Teheran,REDAKSI17.COM– Iran menyatakan tidak takut dan siap menghadapi perluasan sanksi ekonomi Amerika Serikat (AS) setelah Presiden AS Donald Trump mengatakan Washington siap meluncurkan serangan finansial besar-besaran untuk menekan ekonomi Teheran, dan memutus dari sumber pendapatan global dan jaringan keuangan internasional Iran.
Menteri Ekonomi Iran Ali Madanizadeh mengatakan Teheran telah mengantisipasi langkah tersebut, dan menyiapkan rencana selama 2 tahun untuk mengelola dampaknya. Ia menegaskan, Iran tetap yakin dapat mempertahankan hubungan perdagangan dengan negara-negara lain. Teheran juga memproyeksikan China, Rusia, dan sejumlah negara lainnya akan menolak kebijakan baru AS tersebut, mengutip Times of Kuwait, Selasa (25/8/2026).
Sebelumnya, Menteri Keuangan AS Scott Bessent menyebut operasi ekonomi tersebut sebagai serangan finansial terbesar yang pernah ada terhadap Iran. Ia memperingatkan negara, bank, dan perusahaan yang tetap memberikan dukungan finansial kepada Teheran berpotensi menghadapi isolasi dari Washington.
Departemen Keuangan AS mengatakan pihaknya menargetkan jaringan, fasilitator, dan saluran keuangan yang diduga digunakan Iran untuk menghindari sanksi dan memperdagangkan minyak.
Langkah tersebut mencakup lima sektor, yakni aset digital, teknologi, emas, penerbangan, dan perkapalan. AS juga menjatuhkan sanksi terhadap hampir 60 entitas, individu, dan kapal yang terkait dengan jaringan tersebut.

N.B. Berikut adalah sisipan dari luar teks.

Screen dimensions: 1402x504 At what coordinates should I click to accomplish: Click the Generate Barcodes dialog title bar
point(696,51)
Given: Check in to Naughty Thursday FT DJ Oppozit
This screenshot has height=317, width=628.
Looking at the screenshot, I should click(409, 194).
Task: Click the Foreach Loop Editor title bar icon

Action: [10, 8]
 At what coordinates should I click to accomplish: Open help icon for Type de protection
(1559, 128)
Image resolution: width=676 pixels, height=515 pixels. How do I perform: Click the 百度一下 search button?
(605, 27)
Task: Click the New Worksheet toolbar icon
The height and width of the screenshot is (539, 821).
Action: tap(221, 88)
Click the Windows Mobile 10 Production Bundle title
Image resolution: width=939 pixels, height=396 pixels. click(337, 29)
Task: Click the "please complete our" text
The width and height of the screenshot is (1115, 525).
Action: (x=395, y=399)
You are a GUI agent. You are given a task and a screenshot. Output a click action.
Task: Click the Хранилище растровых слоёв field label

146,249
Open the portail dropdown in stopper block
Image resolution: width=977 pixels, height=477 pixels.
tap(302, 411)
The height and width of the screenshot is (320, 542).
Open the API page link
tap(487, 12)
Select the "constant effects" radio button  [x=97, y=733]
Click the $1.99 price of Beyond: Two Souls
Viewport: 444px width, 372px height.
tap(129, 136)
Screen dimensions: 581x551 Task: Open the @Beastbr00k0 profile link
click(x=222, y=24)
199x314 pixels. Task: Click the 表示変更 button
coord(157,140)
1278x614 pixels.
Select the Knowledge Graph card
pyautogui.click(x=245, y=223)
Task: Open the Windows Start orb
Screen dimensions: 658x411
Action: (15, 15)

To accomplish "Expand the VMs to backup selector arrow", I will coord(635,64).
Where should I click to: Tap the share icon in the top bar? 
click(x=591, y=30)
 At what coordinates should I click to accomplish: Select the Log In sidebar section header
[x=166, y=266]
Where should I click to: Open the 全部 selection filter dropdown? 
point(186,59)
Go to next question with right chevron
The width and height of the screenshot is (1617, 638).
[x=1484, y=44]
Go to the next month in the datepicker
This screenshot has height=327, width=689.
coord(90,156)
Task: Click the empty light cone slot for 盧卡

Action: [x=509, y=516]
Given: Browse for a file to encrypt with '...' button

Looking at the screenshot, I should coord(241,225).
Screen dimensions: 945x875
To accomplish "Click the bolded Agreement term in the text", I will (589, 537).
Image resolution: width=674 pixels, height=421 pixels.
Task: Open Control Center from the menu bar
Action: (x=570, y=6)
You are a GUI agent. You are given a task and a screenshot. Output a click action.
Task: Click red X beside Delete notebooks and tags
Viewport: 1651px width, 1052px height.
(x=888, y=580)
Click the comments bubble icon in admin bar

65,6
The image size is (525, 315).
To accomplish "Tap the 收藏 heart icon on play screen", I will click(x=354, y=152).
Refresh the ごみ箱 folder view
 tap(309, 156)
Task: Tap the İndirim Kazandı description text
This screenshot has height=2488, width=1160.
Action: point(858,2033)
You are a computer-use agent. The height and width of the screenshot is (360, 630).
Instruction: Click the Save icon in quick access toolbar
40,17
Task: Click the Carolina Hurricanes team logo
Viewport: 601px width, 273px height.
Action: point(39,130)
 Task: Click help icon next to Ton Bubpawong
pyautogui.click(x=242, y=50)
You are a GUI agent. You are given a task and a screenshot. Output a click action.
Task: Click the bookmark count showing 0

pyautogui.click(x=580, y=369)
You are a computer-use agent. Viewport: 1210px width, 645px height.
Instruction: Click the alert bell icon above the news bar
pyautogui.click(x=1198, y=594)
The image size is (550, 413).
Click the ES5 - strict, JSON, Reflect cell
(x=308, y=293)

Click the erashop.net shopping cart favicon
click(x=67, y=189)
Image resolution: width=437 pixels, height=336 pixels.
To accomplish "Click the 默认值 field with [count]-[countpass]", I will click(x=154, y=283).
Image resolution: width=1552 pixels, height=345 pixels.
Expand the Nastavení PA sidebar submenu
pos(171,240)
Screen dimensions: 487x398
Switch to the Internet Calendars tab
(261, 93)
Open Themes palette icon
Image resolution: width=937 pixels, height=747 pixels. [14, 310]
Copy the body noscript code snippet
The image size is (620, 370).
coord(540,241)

Sementara itu, China menyatakan negaranya tidak terpengaruh tekanan dari AS. China justru menegaskan komitmennya untuk mempertahankan kerja sama dengan Iran di tengah meningkatnya tekanan AS terhadap Teheran. Beijing menolak upaya Washington yang dinilai bertujuan membatasi hubungan ekonomi dan perdagangan China dengan Iran.
Menurut laporan Voice of Emirates, Pemerintah China melalui Kementerian Luar Negeri China menegaskan hubungan Beijing dengan Teheran dilakukan sesuai dengan hukum internasional dan aturan yang berlaku. Pemerintah China juga menyatakan menolak sanksi sepihak serta tekanan dari pihak eksternal.
China menegaskan akan melindungi hak dan kepentingan nasionalnya dan tidak akan membiarkan tindakan AS menjadi alasan untuk membatasi hubungan ekonomi dan perdagangan China dengan Iran.
Kontra dengan China, Uni Emirat Arab (UEA), yang juga menjadi salah satu mitra dagang Iran, pada pekan lalu menyatakan mereka telah menghentikan transaksi keuangan dengan Iran.